Without the images, write out the entries word for word.

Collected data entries
....
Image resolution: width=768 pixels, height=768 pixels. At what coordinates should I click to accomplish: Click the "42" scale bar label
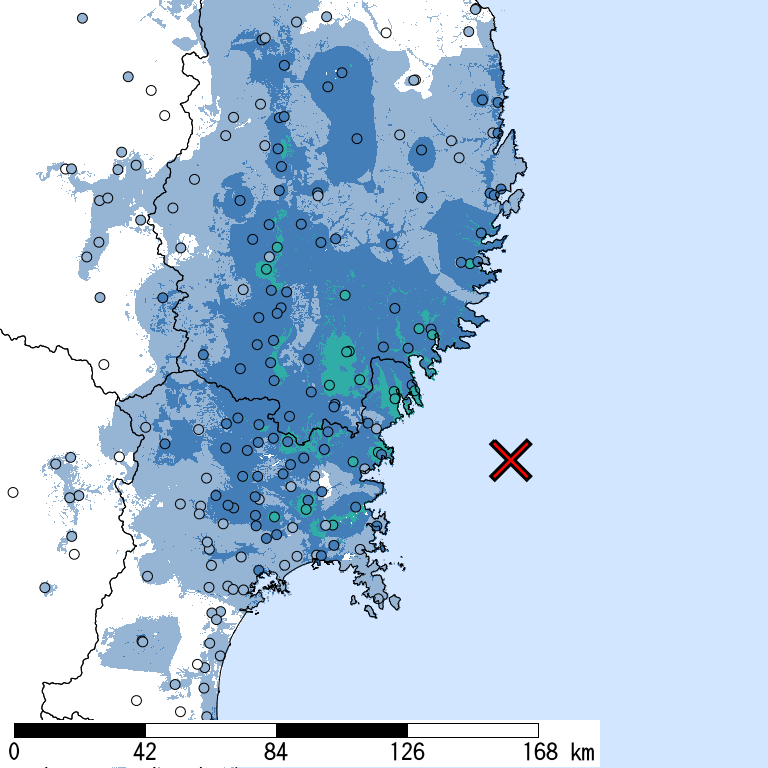pyautogui.click(x=145, y=752)
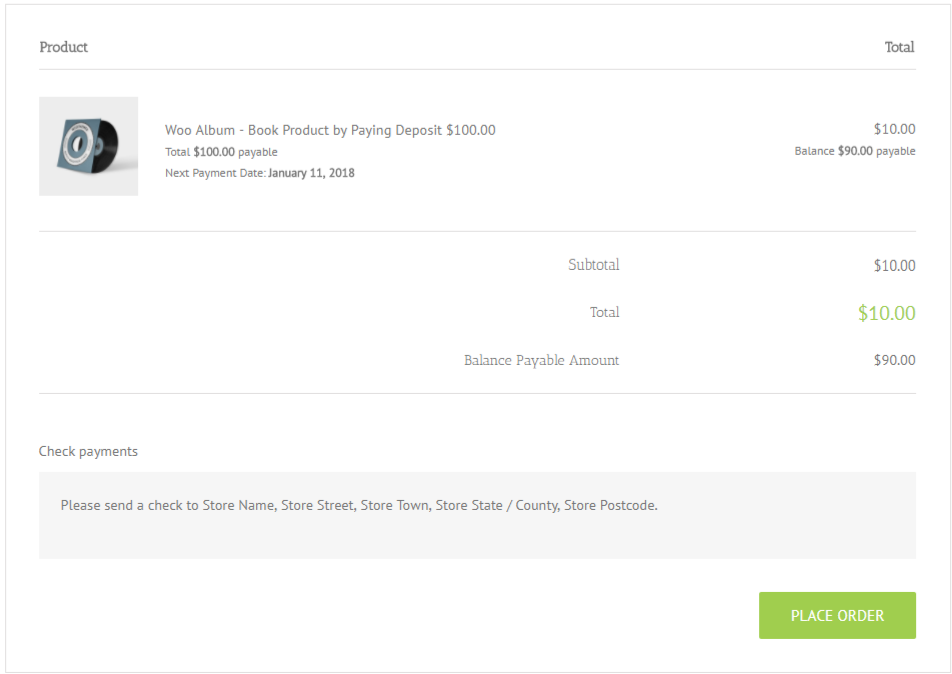
Task: Click the green $10.00 total amount
Action: tap(886, 313)
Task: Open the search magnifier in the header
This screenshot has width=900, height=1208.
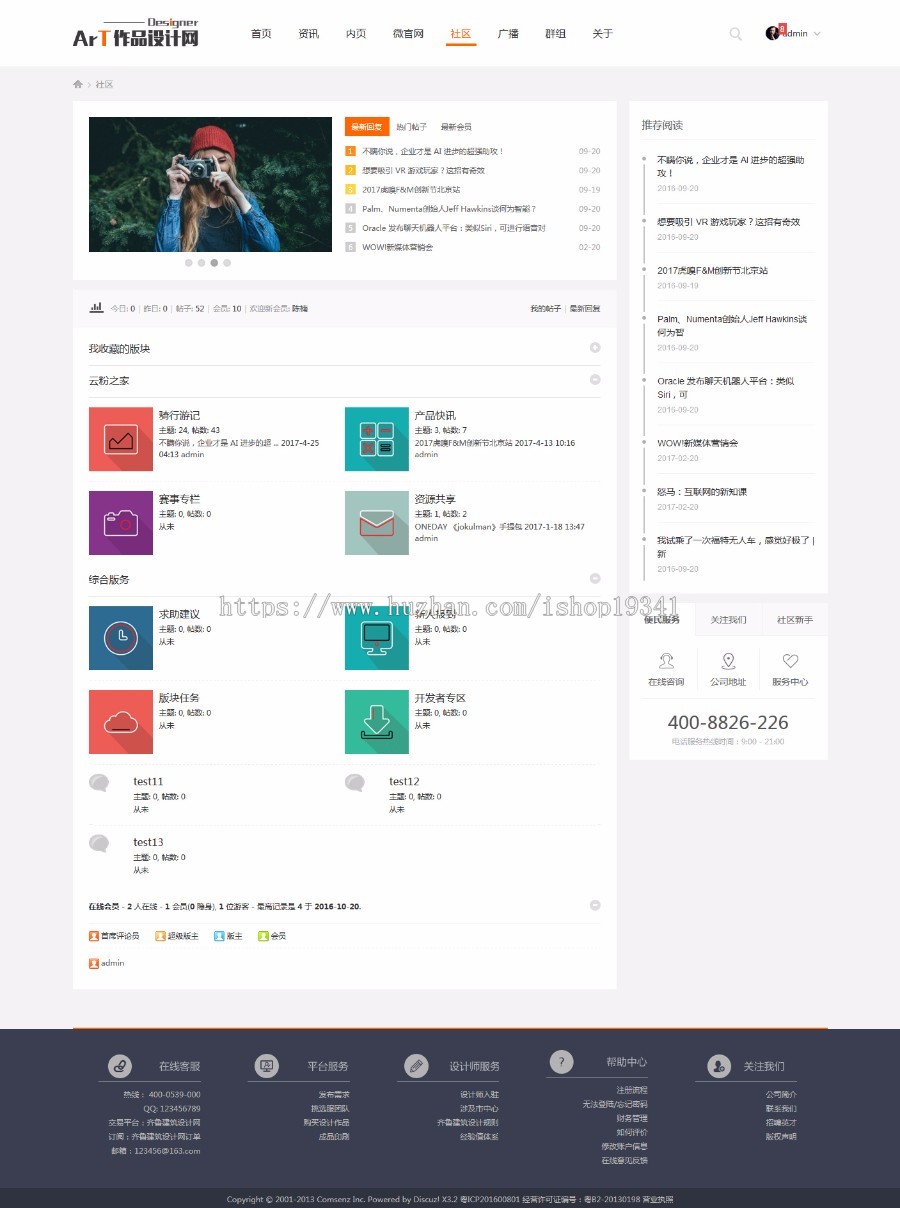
....
TASK ANSWER ->
Image resolution: width=768 pixels, height=768 pixels. At what coordinates should I click to accomplish: Click the "42" scale bar label
pyautogui.click(x=145, y=752)
Task: Click the green $10.00 total amount
Action: tap(886, 313)
Task: Open the search magnifier in the header
This screenshot has width=900, height=1208.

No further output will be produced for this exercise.